バイオ燃料は、既存の化石燃料と比べると理論上CO2排出量が少ない再生可能な液体燃料であり、欧米を中心に世界中で普及が進んでいます。国際的な枠組みの中でも徐々に存在感を増しており、例えば2016年の国際民間航空機関(ICAO)総会において、温室効果ガス排出削減制度(GMBM)を導入することで合意が行われました。これにより、各航空会社は2021年以降、2020年実績を上回るCO2排出量を排出権として購入する必要が発生します。

つまり、各航空会社は、2020年実績を上回る量に関して排出権を購入しなければならなくなり、その対策として有望視されているバイオジェット燃料の導入は、米国、EU主要国、カナダやオーストラリアのほか、シンガポール、タイ、中国やインドといったアジアの国々でも進んでいます。

ICAOには日本も加盟しておりますが、バイオジェット燃料を使用した有償飛行はいまだ実現しておらず、世界主要国に対してバイオジェット燃料の導入が遅れているのが現状です。

ただし日本も着実に歩を進めており、バイオベンチャーのユーグレナ社が日本初のバイオジェット・ディーゼル燃料製造実証プラントを、2018年10月31日に竣工し注目を集めました[関連記事]。

燃料を多く使うカテゴリとしては、航空の他に自動車がありますが、この自動車用バイオ燃料について、EU各国では2020年までに10%(再生可能エネルギー指令(RED))、米国では2020年までに20%(再生可能燃料使用基準(RFS2))とすることが目標として掲げられています。

しかしながら、資源エネルギー庁の資料によると、日本ではガソリンとディーゼル代替のバイオ燃料の導入目標は2022年までで年間数%程度であり、欧米と比較すると低い目標水準に留まっています。

こうした中、ユーグレナと、自動車部品サプライヤー最大手のデンソーは、双方の微細藻類に関する知見を持ち寄り、さまざまな事業の実用化に向けた包括的な提携をすることで基本合意したと発表しました。

包括的提携の項目
  1. バイオ燃料事業の開発
  2. 微細藻類培養技術の研究開発
  3. 藻類の食品・化粧品等への利用
  4. 微細藻類による物質生産

バイオ燃料事業の開発

ユーグレナ社は2005年に世界で初めて石垣島で微細藻類ユーグレナ(和名:ミドリムシ)の食用屋外大量培養技術の確立に成功した企業です。一方でデンソーは、2008年から微細藻類コッコミクサKJ(旧名シュードコリシスチス)を活用したバイオ燃料の研究に取り組み、藻体に占める油脂分の蓄積効率向上の研究および屋外大量培養技術の確立に向けた実証実験を行っています(図1)。

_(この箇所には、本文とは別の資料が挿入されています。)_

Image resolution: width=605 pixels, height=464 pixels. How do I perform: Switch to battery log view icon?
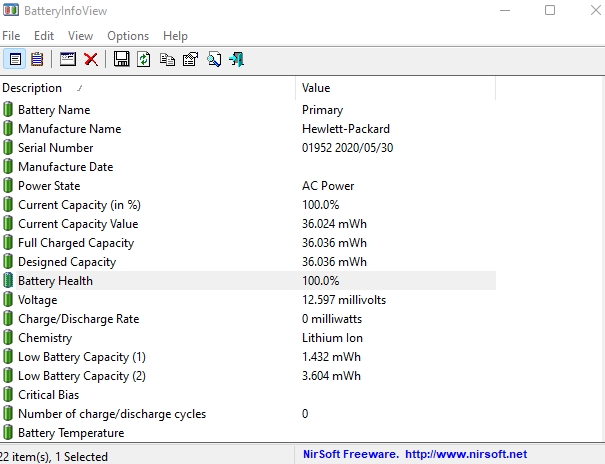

両社によると、今回の提携により、複数の微細藻類を原料としたバイオ燃料の製造を実現することで、将来的な原料調達の多様化と安定的なバイオジェット・ディーゼル燃料供給に向けた研究を加速するとしています。

微細藻類の利点として、食料問題との競合が起きにくい点が挙げられます。従来型のバイオ燃料の欠点として、トウモロコシやサトウキビ、大豆、パームといった作物を主な原料とするため、食料との競合や、森林破壊にともなう温室効果ガスの増加といった問題などが指摘されています。

一方で、微細藻類は、耕地(田畑)を必要とせず、工業的な生産が可能です。穀物などの陸上や高等植物と比較して、単位面積当たりの生産性が非常に高く、安定した生産が期待できるため、食料生産と競合しないことから注目されています。

その培養には、水が供給可能であれば、耕地として利用できない砂漠などの荒廃地の利用も可能であり、海水で培養できる藻類株も多種存在します。しかしながら、現状では製造原価が極めて高く、「微細藻類から燃料を作る」という事業の確立は、世界でまだ誰も成し得ていない大きな挑戦となります。

両社のバイオ燃料事業の開発は世界に先駆けた取り組みと考えられ、具体的に両社は、ユーグレナ社のバイオ燃料製造実証プラントにおける原料の一部として、微細藻類ユーグレナの油脂に加えてコッコミクサKJから抽出される油脂を使用し、バイオ燃料を製造・供給することを目指しています。また、デンソーは製造されたバイオディーゼル燃料の一部を社内運行バスに使用することも検討しています。

左:微細藻類ユーグレナ(和名:ミドリムシ)、右:微細藻類コッコミクサKJ

図1 左:微細藻類ユーグレナ(和名:ミドリムシ)、右:微細藻類コッコミクサKJ

微細藻類培養技術の研究開発

大規模かつ安定的に、そして従来と比較してより安価に微細藻類を生産することは、両社共通の課題です。この点、ユーグレナ社は、沖縄県石垣市での微細藻類ユーグレナやクロレラの大量培養生産に加え、三重県多気町の藻類エネルギー研究所において、燃料用ユーグレナの屋外大量培養技術に関する研究開発を行っています。

一方でデンソーは、愛知県および熊本県天草市にて、コッコミクサKJの屋外における大量培養プロセスの研究開発を行っています。

今回の提携において、両社はこれまでに培ってきた微細藻類の育種・培養・回収・抽出などの工程に関する技術・ノウハウの相互補完により、さらなる微細藻類の生産性向上を進めていくとしています。